Saved data entries:

——

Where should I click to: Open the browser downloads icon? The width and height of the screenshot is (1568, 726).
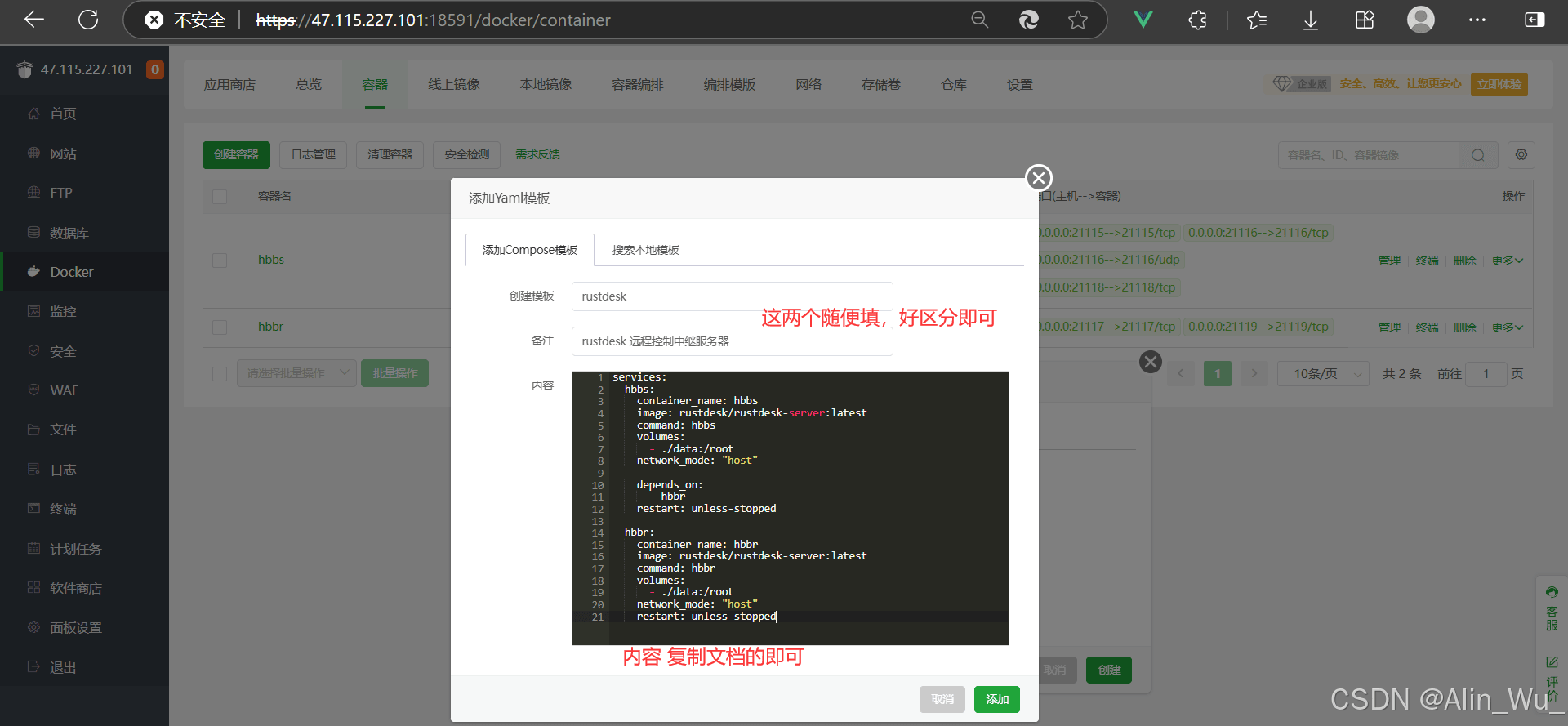click(x=1310, y=20)
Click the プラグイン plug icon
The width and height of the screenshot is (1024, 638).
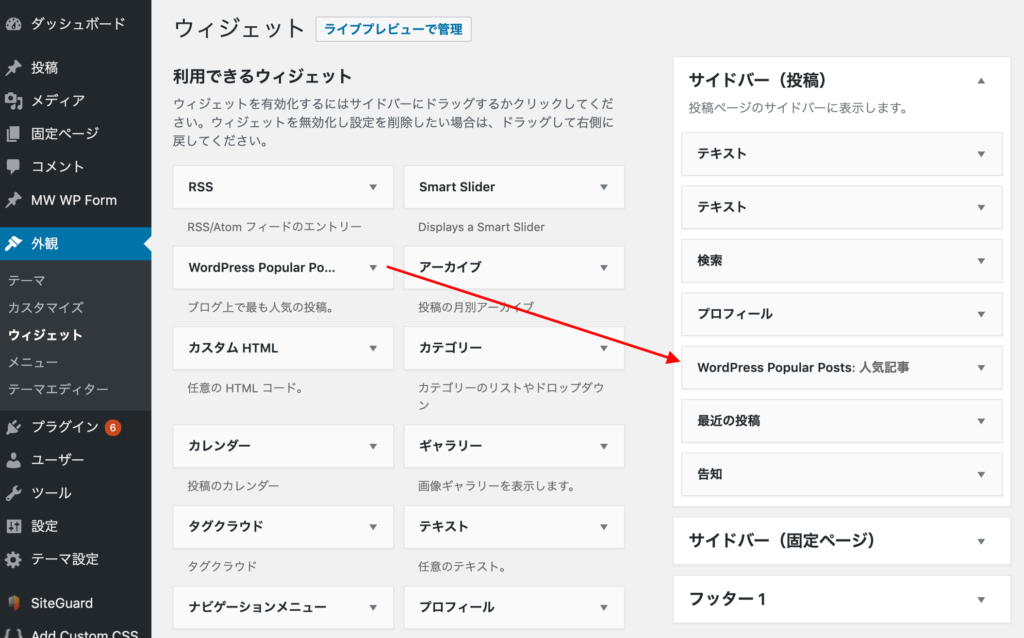pos(14,427)
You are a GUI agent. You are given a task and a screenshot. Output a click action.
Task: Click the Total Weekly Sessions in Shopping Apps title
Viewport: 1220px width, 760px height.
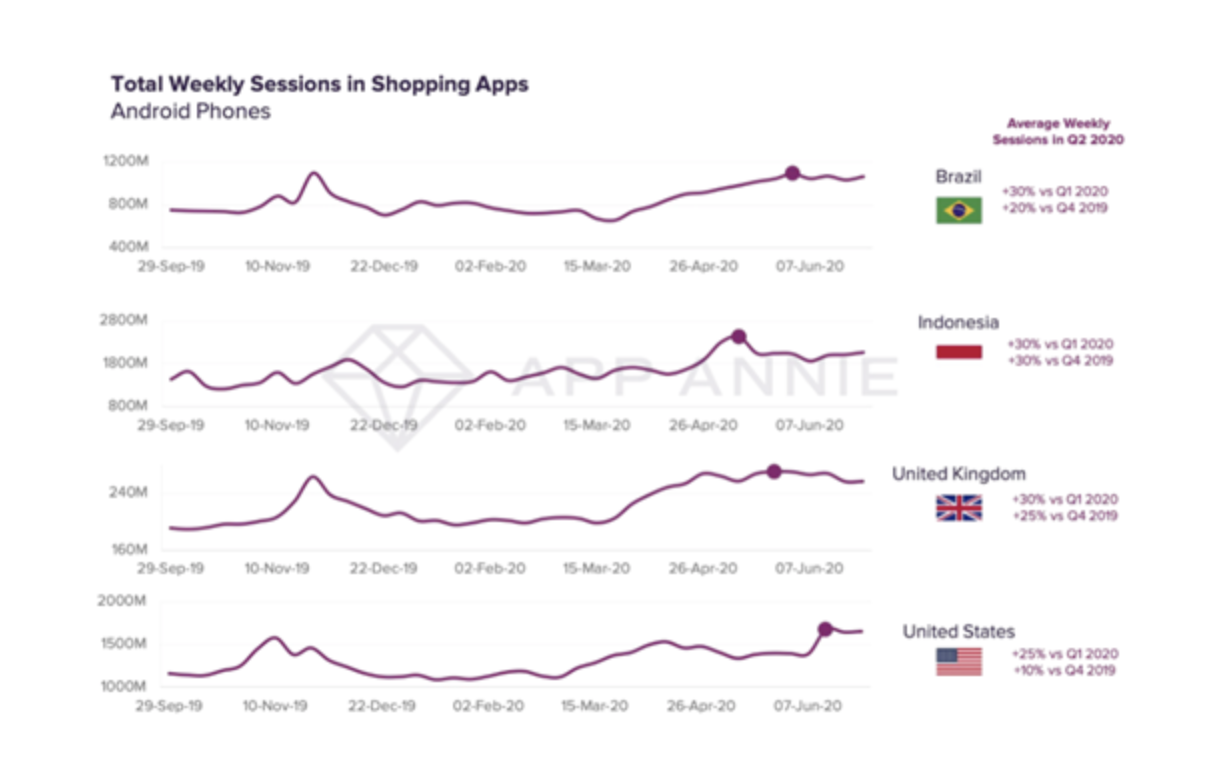pyautogui.click(x=320, y=84)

——

Rewrite the listing above with every instance of "screenshot" swapped for "screen capture" and nothing else altered. Omit the pictures from your answer.

Where should I click to: Open the browser downloads icon? The width and height of the screen capture is (1568, 726).
click(x=1310, y=20)
Click the プラグイン plug icon
The width and height of the screen capture is (1024, 638).
pos(14,427)
You are a GUI agent. You are given a task and a screen capture. Output a click action.
Task: Click the Total Weekly Sessions in Shopping Apps title
Viewport: 1220px width, 760px height.
pyautogui.click(x=320, y=84)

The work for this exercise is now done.